- Bilsthorpe Moor Location within Nottinghamshire
- OS grid reference: SK 65136 59685
- Civil parish: Bilsthorpe;
- District: Newark and Sherwood;
- Shire county: Nottinghamshire;
- Region: East Midlands;
- Country: England
- Sovereign state: United Kingdom
- Post town: Newark
- Postcode district: NG22
- Dialling code: 01623
- Police: Nottinghamshire
- Fire: Nottinghamshire
- Ambulance: East Midlands
- UK Parliament: Sherwood;

= Bilsthorpe Moor =

Hamlet in Nottinghamshire, England

Bilsthorpe Moor is a hamlet in the civil parish of Bilsthorpe, in the Newark and Sherwood district of Nottinghamshire, England. It is 120 miles north of London, 13 miles north east of the city of Nottingham, five miles south of Ollerton and close to the junction of the A614 and A617 roads.

== Toponymy ==
According to local placename studies the name "Bilsthorpe" means 'The þorp (village) of Bildr, also known in the form, Bildi. No knowledge of either person exists, although in Old Norse Bíldr meant 'axe' and was also commonly the name of a mythical Norse dwarf of tales. The moor portion of the placename refers to the settlement's development on elevated moorland, which rises to over 300ft.

== Geography ==
Bilsthorpe Moor is surrounded by the following local areas:

- Bilsthorpe village to the north
- Farnsfield to the south
- Eakring and Kirklington to the east
- Mansfield and Rainworth to the west.

This area lies to the southeast corner of the parish, where Kirklington Road meets Farnsfield Road. It is a suburb of Bilsthorpe village, and primarily residential, lying 600 m south of the traditional centre close to the church, and 1.22 km from the newer village area. It also refers to the wider location south of built-up area, for which there are open fields to the east, west and south which is predominantly used as farmland, with some light and medium industry.

Around the built-up area, the land is approximately 70-75 m with a nearby high point of 83 m south of the village. The land peaks at 95 m in the south west.

== Governance and demography ==
The parish level is managed by Bilsthorpe Parish Council. At this level, since the two settlements of Bilsthorpe village and Bilsthorpe Moor hamlet now effectively run into one another, Bilsthorpe is treated as one unified area together with its wider countryside. This parish currently reports a population of 3,375 residents.

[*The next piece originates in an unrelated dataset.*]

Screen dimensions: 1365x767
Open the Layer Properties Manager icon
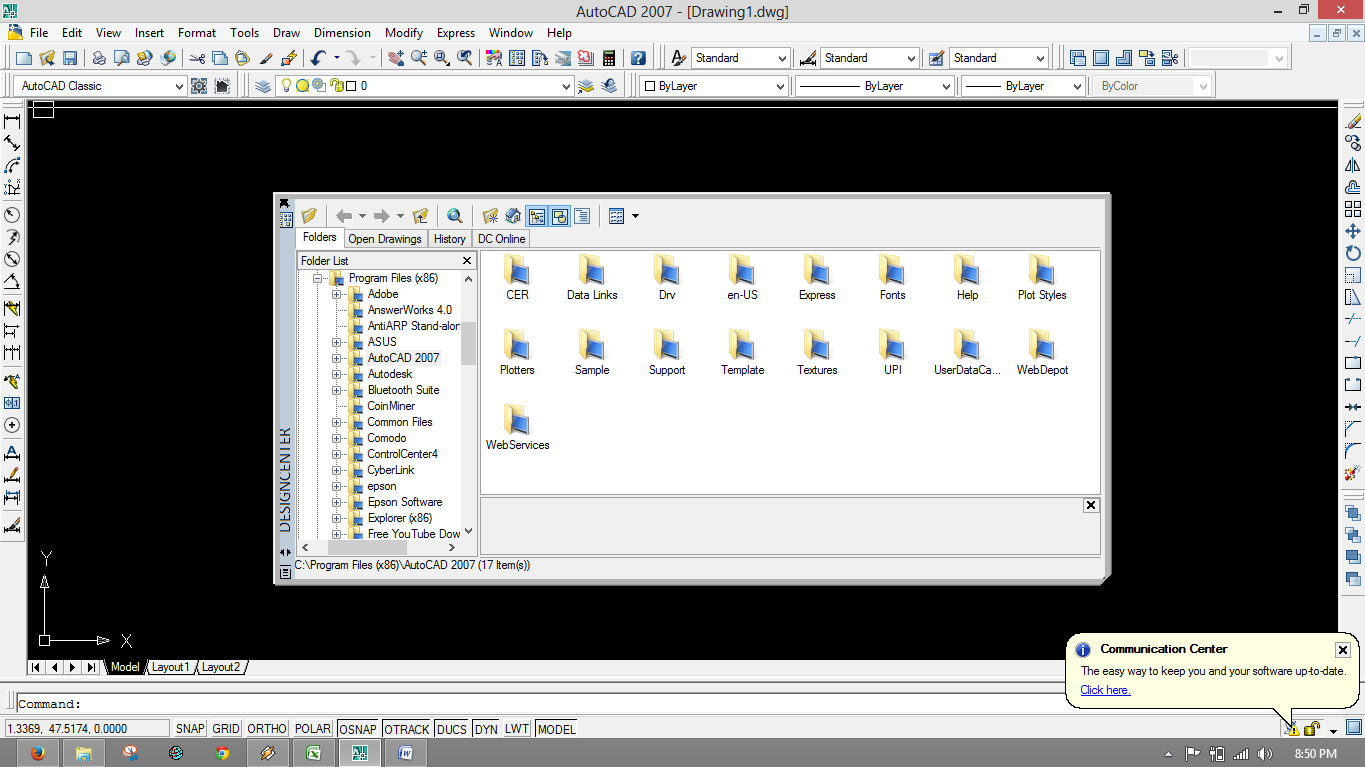click(262, 85)
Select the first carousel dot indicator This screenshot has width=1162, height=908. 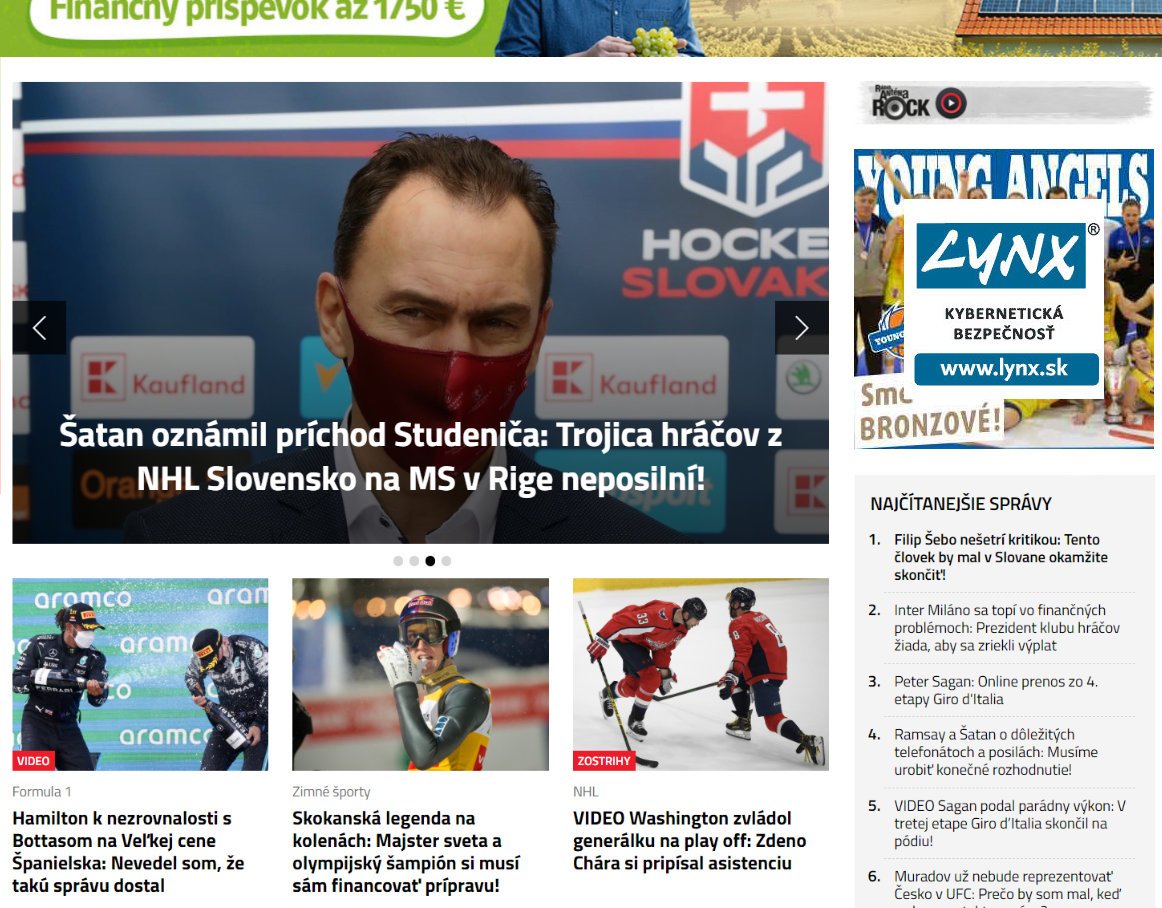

The district level is managed by Newark and Sherwood District Council. The highest level 'strategic' services to the area are provided by Nottinghamshire County Council.

At the Parliamentary level, the residents elect an MP to serve in the House of Commons seat for Sherwood Forest. As of June 2024, the elected MP represents the Conservative Party.

== History ==
In 1066 during the time of the Norman Conquest, Ulf was recorded as local lord and landowner. By the time of Domesday (1086), Gilbert of Ghent was the primary landowner. Much of the surrounding area came into the ownership by the sixteenth century of Sir Brian Broughton, first in the line of Broughton baronets. It was later transferred to the Earl of Scarborough by the middle of the 19th century, who was recorded as Lord of the manor in 1853 as well as owner of all the parish land, except the glebe land associated to the village church. Bilsthorpe Moor was first recorded in 1840 within a tithe map as a discrete place.

Maps at the turn of the 20th century showed a cluster of residences as well as a small pool, the Sow Dam (by the modern day Oaktree Drive) as the northern extent of the hamlet, with some greenfield land before Bilsthorpe village. This gap began to be built over from the late 1950s into the 1970s mainly with housing, mirroring the building of miner's homes taking place in the main village, with a small retail area put in place along this section of Kirkington Road. The railway line to Bilsthorpe colliery ran to the left of the village, and was in use for transporting coal from the middle 1920s until 1997.

There was a school in the area for much of the 20th century. By the middle of the 1950s there was a medium-sized farm to the north east of the village, eventually becoming a factory for poultry products owned by Deans Foods, which was later bought out by the Noble Foods Group. It was closed in 2016, with production moved elsewhere in the country, and the facility subsequently demolished. The owners then made proposals to build houses on the site. Wicker (later Wycar) Leys was a large farmhouse on the southwest of the area, which was owned by the Rufford Abbey estate until 1938 when much of their local holdings were sold. It was later repurposed as a nursing home for disabled patients until the parent business closed the site in 2019.

== Economy ==
While much of the area surrounding the residential settlement is agricultural with nearby farms working the land, there is other industry locally based to the south of the village:

- Belle Eau Park is an industrial estate for small and medium businesses, with a small portion within the moor area.
- There is a wood manufacturer providing business furnishings.
- A solar farm is to the south west, feeding generated electricity into the national grid.

== Landmarks ==
- The Southwell Trail reuses the former railway trackbed to the Bilsthorpe colliery as a medium distance path.
- An activity centre is close to the junction of the A614 and A617 roads.